#### Exercise requirements
Leave out the pictures, and reproduce exactly the lines from the line containing "The image size is (728, 546)." through the final line of the entries.

(Beginning of Exercise material)

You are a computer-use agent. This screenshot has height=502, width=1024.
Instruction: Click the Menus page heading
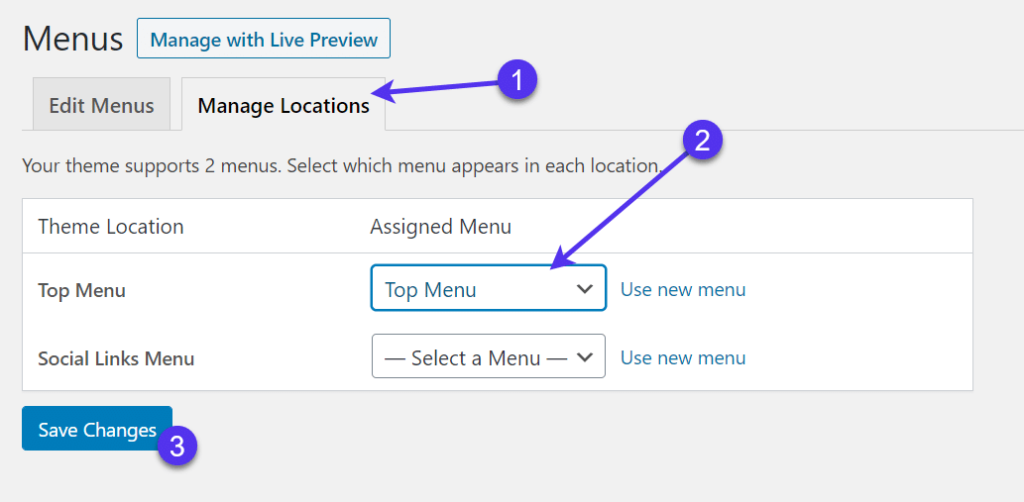coord(73,40)
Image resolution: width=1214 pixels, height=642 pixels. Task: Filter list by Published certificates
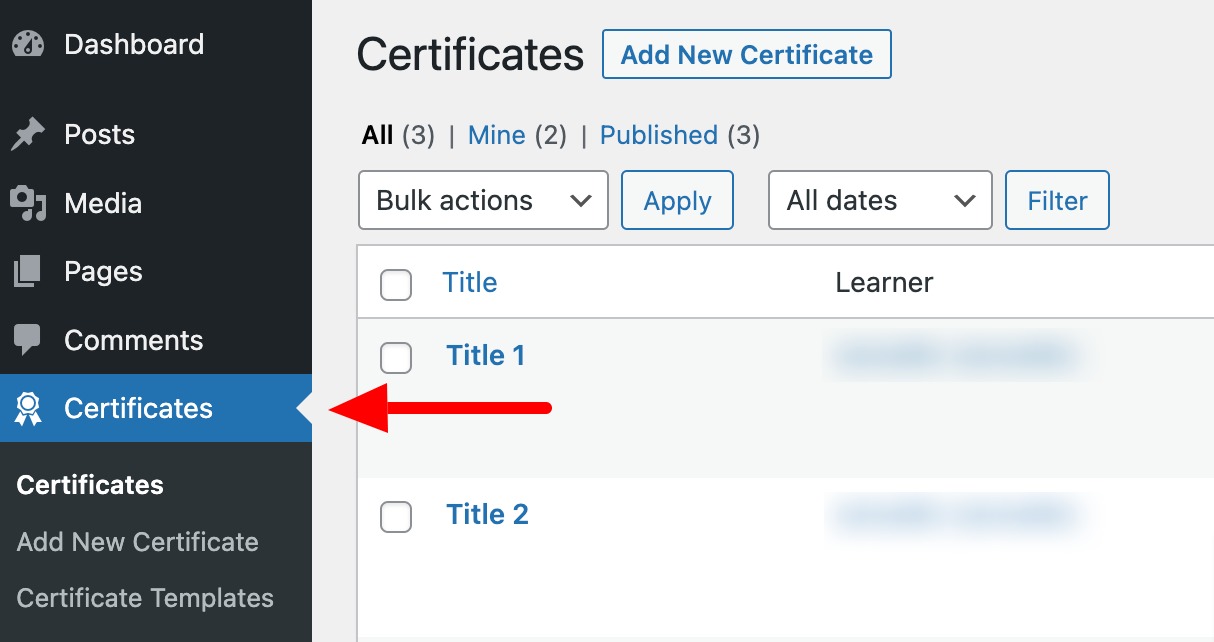(x=658, y=135)
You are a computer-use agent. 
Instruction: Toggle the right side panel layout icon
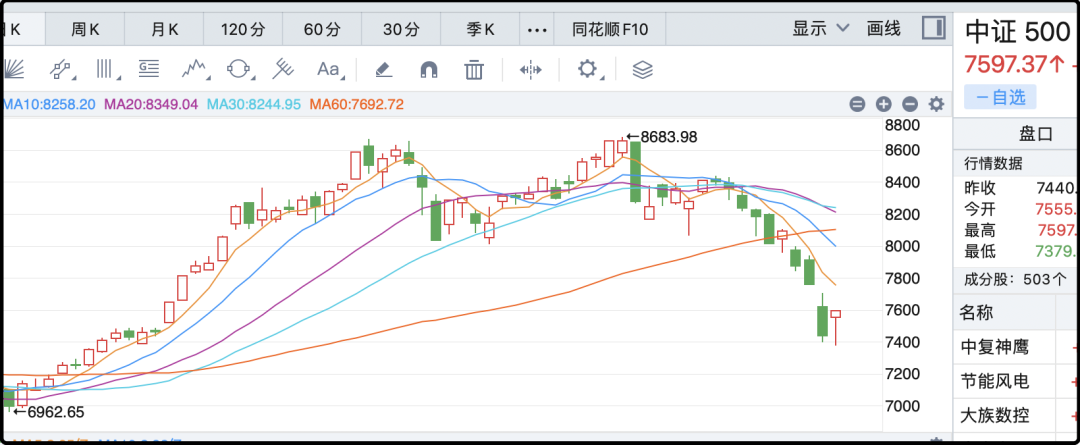tap(933, 28)
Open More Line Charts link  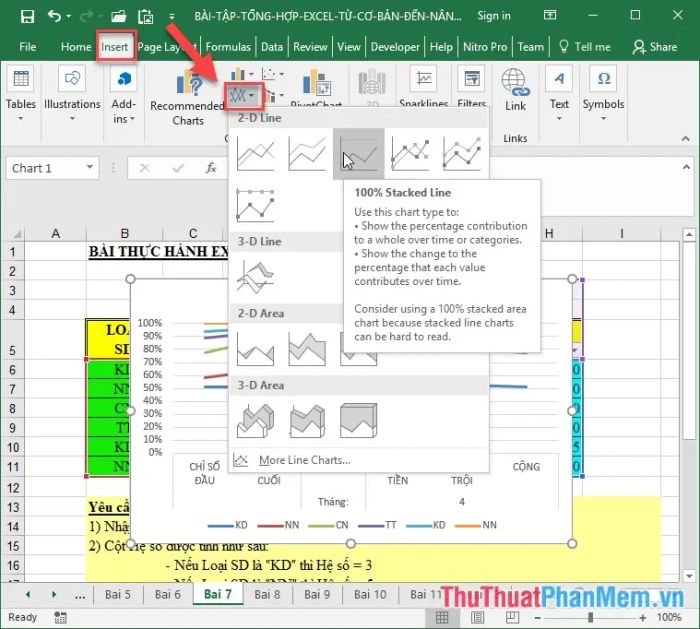pos(304,460)
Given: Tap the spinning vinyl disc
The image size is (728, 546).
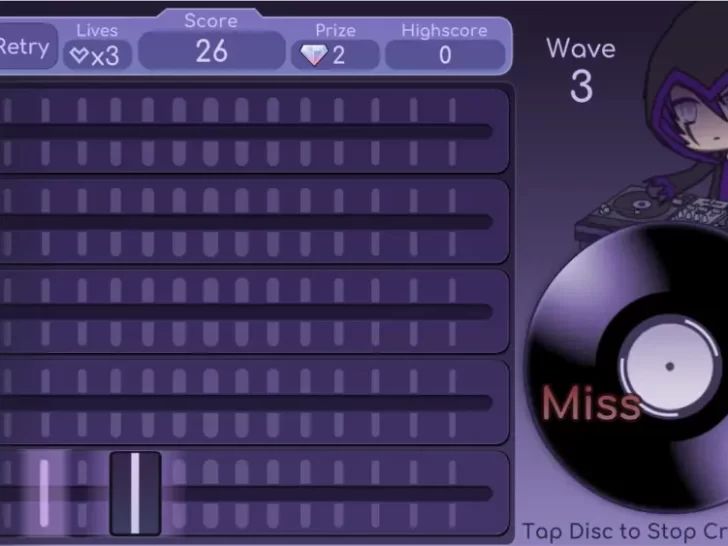Looking at the screenshot, I should click(x=627, y=367).
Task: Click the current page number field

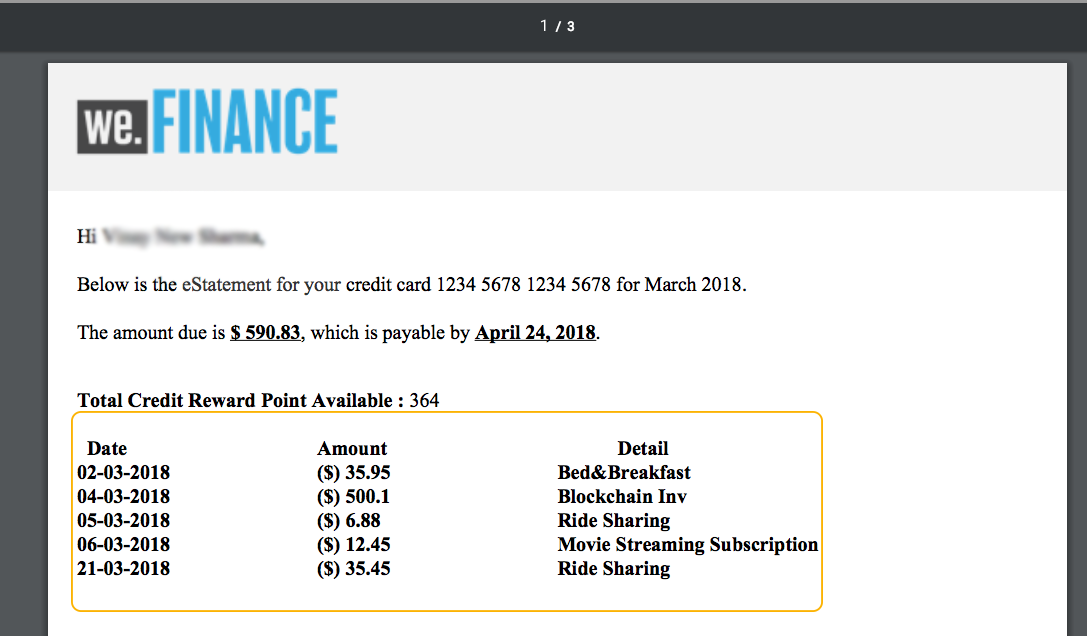Action: 544,26
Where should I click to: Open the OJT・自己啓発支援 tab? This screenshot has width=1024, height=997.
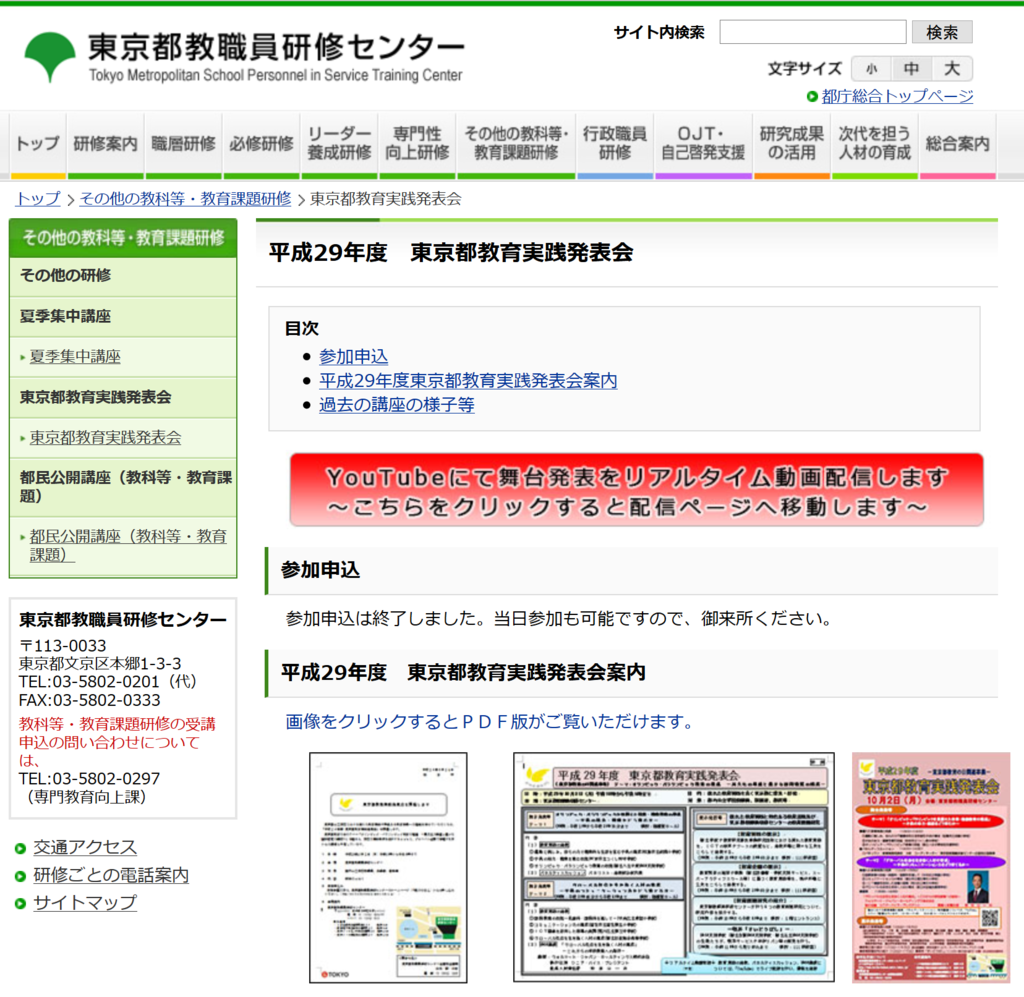click(703, 145)
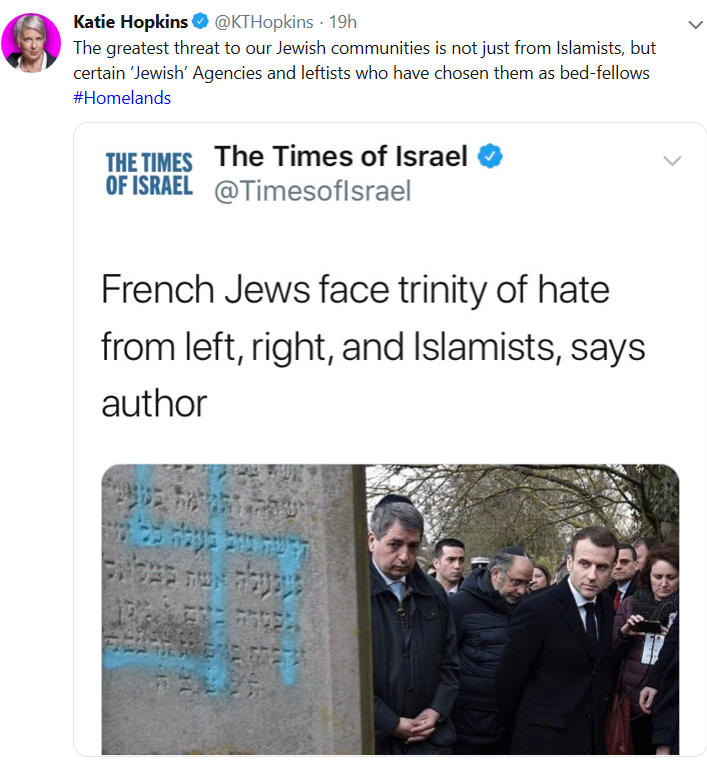This screenshot has height=768, width=707.
Task: Expand the tweet options chevron menu
Action: pos(695,24)
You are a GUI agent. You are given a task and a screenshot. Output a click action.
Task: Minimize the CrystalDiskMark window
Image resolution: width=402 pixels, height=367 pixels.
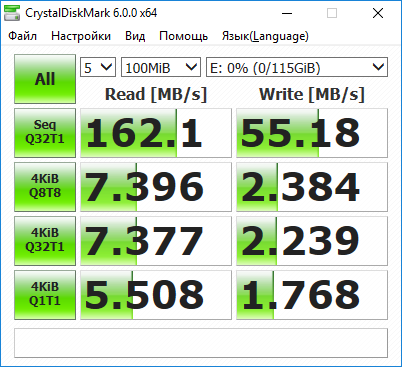[287, 13]
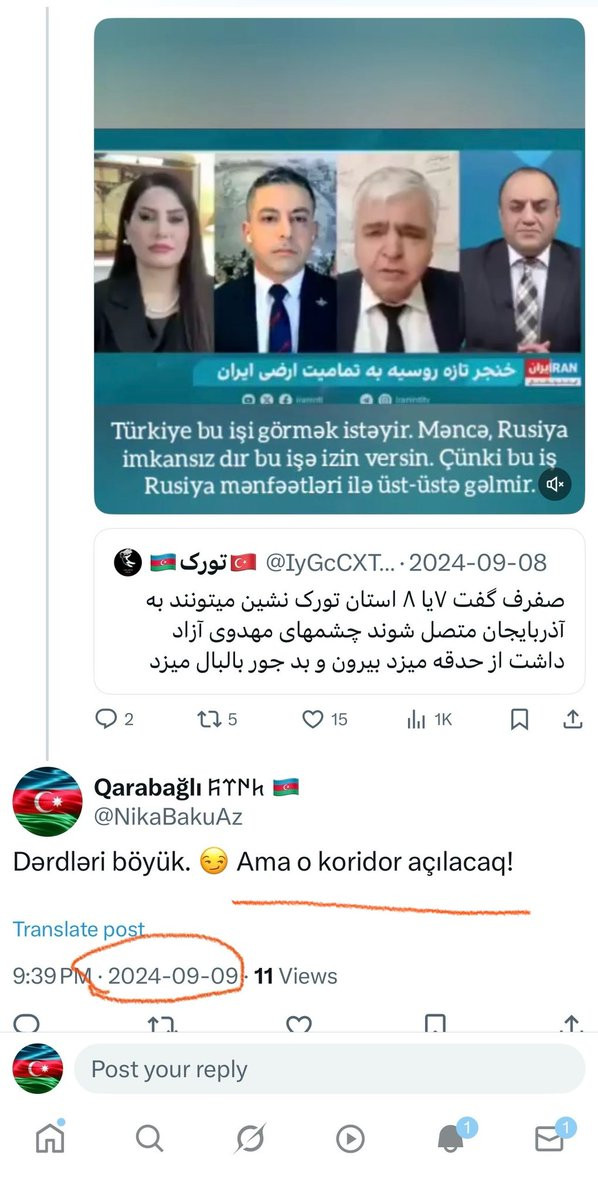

(End of Exercise material)

#### Answer space
The image size is (728, 546).
Looking at the screenshot, I should click(x=627, y=367).
Task: Click the current page number field

Action: 544,26
Where should I click to: Open the OJT・自己啓発支援 tab? This screenshot has width=1024, height=997.
click(703, 145)
This screenshot has height=768, width=707.
Task: Expand the tweet options chevron menu
Action: pos(695,24)
You are a GUI agent. You are given a task and a screenshot. Output a click action.
Task: Minimize the CrystalDiskMark window
Image resolution: width=402 pixels, height=367 pixels.
[287, 13]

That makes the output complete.